Francisco Matte Bon
Los contenidos funcionales son tal vez los que mejor plasman en la mente de numerosos profesores la esencia de los llamados enfoques comunicativos. Tras un breve espacio dedicado a aclarar a qué nos referimos con la expresión contenidos funcionales y comunicativos, en el que intentaremos dirimir algunas ambigüedades frecuentes, recordaremos cómo y cuándo empieza a aparecer esta nueva perspectiva de análisis en la enseñanza de idiomas y, especialmente, en la del español. En un segundo momento, detendremos nuestra atención sobre las ventajas que conlleva el adoptar esta perspectiva de análisis, la única que nos permite entender numerosos efectos expresivos de la interacción verbal, para la determinación de los objetivos y los contenidos de los cursos; subrayaremos el gran salto cualitativo que representó para la enseñanza de idiomas; y nos preguntaremos cómo se insertan los llamados contenidos funcionales dentro de un curso de lengua y cuáles son las mejores maneras de trabajarlos1.
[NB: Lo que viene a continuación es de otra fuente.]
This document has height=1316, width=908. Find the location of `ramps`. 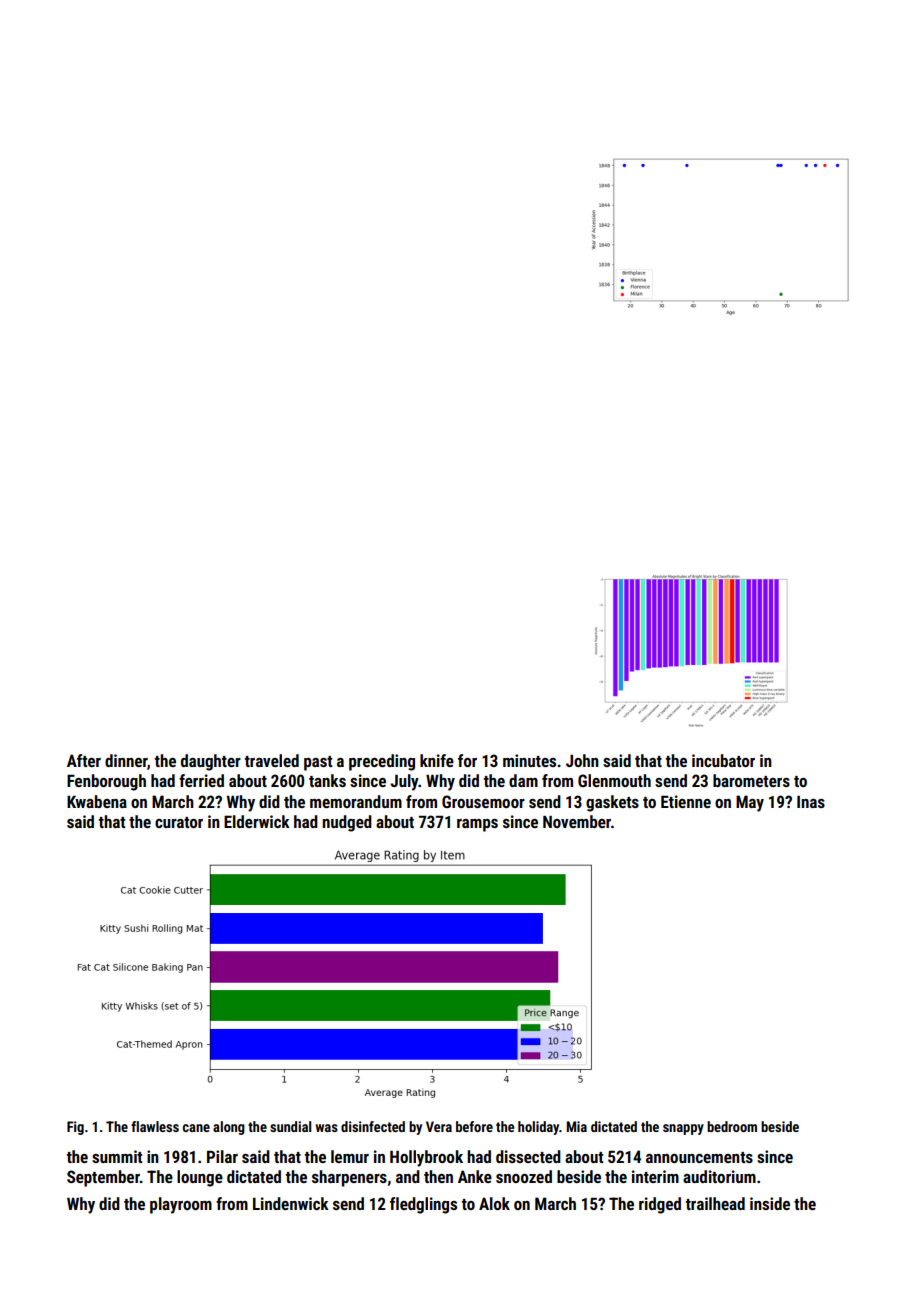

ramps is located at coordinates (477, 825).
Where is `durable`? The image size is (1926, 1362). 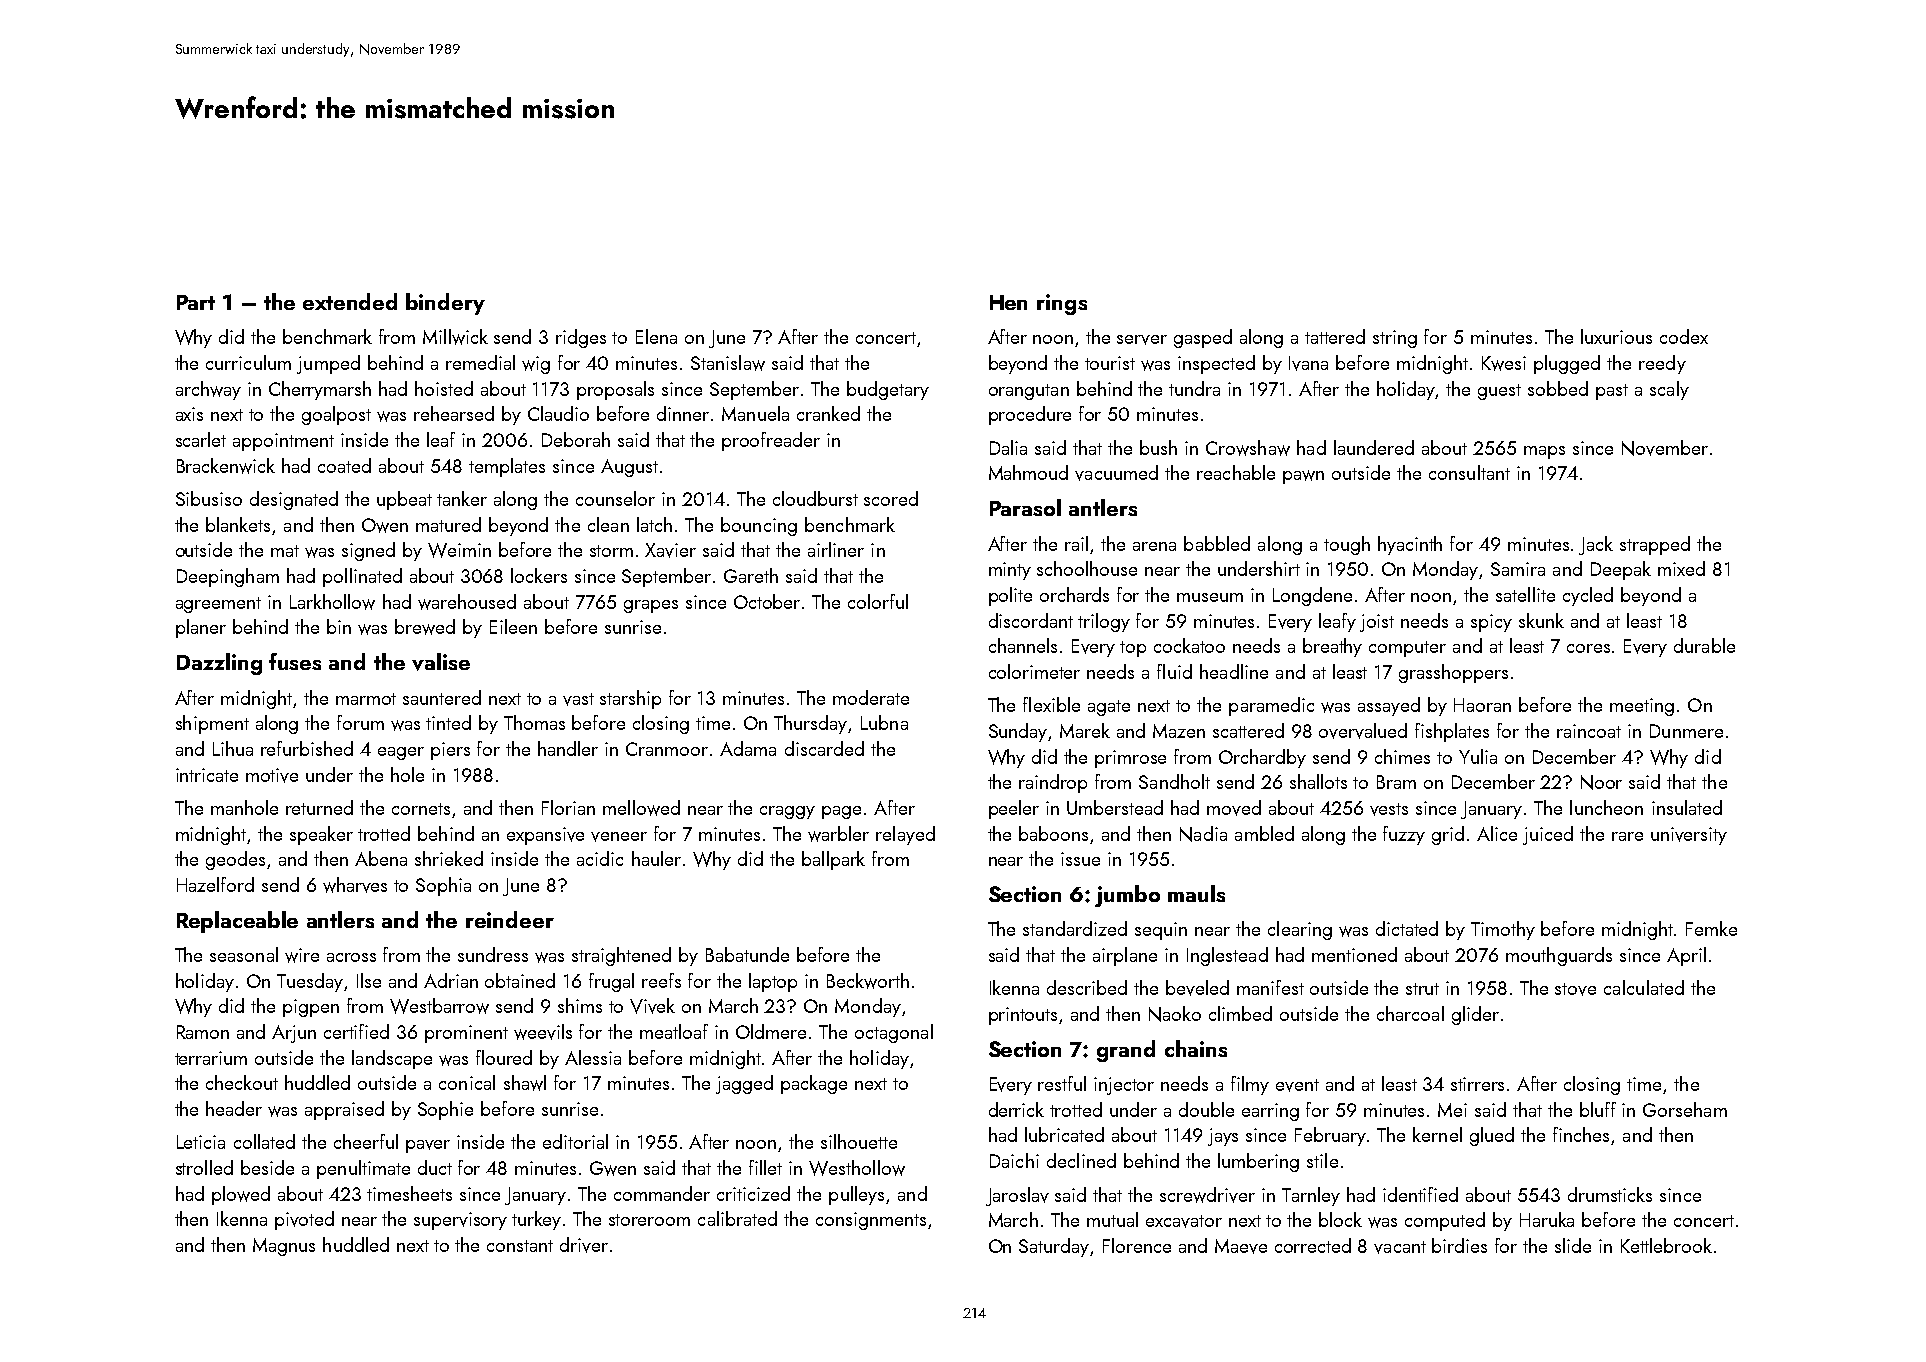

Generalmente la expresión contenidos funcionales se usa en la enseñanza de idiomas para referirse a los diferentes actos sociales que un enunciador puede llevar a cabo en la lengua extranjera (también llamados funciones): presentarse, preguntar la hora, pedir permiso, ofrecer, aceptar, rechazar, etc. Con frecuencia el término funcional va asociado con nocional. Este último adjetivo suele referirse a todo lo que tiene que ver con las diferentes nociones generales y específicas que tendrá que manejar el discente en la lengua extranjera: tiempo, espacio, lugar, etc.
Antes de desarrollar nuestra reflexión, se impone una aclaración acerca del término funcional.
Este término en lingüística y en didáctica de idiomas modernos se ha utilizado con múltiples sentidos2. No siempre, cuando nos referimos a un enfoque funcional se entiende lo mismo, ni siquiera dentro del ámbito más restringido de la enseñanza de idiomas3. Aun limitándonos a recordar solo algunos de los usos frecuentes del término funcional, es preciso señalar que algunos autores lo utilizan para referirse a las funciones del lenguaje tal como las describía Roman Jakobson4. Otros lo hacen pensando más bien en el funcionalismo de André Martinet5 o en el que arranca de la escuela de Praga6, tal como lo entiende, en gramática española, Emilio Alarcos Llorach7. Desde esta perspectiva, el funcionalismo es una escuela que analiza la lengua como sistema coherente de elementos que viven en oposición unos con otros, y estudia el papel discriminante que desempeña cada elemento y lo caracteriza —es decir, su función— en relación con los demás elementos o con las oraciones y los enunciados en los que aparece en el marco del complejo sistema de equilibrios que es la lengua. Otros autores utilizan los términos función y funcional pensando más bien en la perspectiva propuesta por Michael Halliday y se refieren a las funciones del lenguaje concebido como instrumento de comunicación en sociedad, a las elecciones que van haciendo los hablantes en la interacción, y al estudio de las funciones que desempeña cada elemento en el sistema y cómo se relacionan entre sí los elementos8.
Sin embargo, no son esos los usos más característicos que se dan de estos términos en la enseñanza de idiomas. Con frecuencia, se asocia el término función con el adjetivo comunicativa: «En el aprendizaje de lenguas extranjeras, el término función comunicativa se emplea para aludir a los usos y fines del lenguaje dentro de la comunicación humana, recogidos en forma de repertorios, con el fin de construir sílabos o programas didácticos comunicativos, esto es, no formales (cf. método9 comunicativo). En este sentido, función se opone a forma. Son funciones comunicativas, por ejemplo, la expresión del agrado o del desagrado, la petición de información, la expresión de la indiferencia, etcétera» (Alcaraz Varó y Martínez Linares, 1997: 259).
Esta acepción del término funcional se da especialmente en relación con los enfoques nociofuncionales10 que se desarrollaron a partir de los años setenta, sobre todo en el ámbito de los proyectos de difusión de las lenguas extranjeras promovidos por el Consejo de Europa11.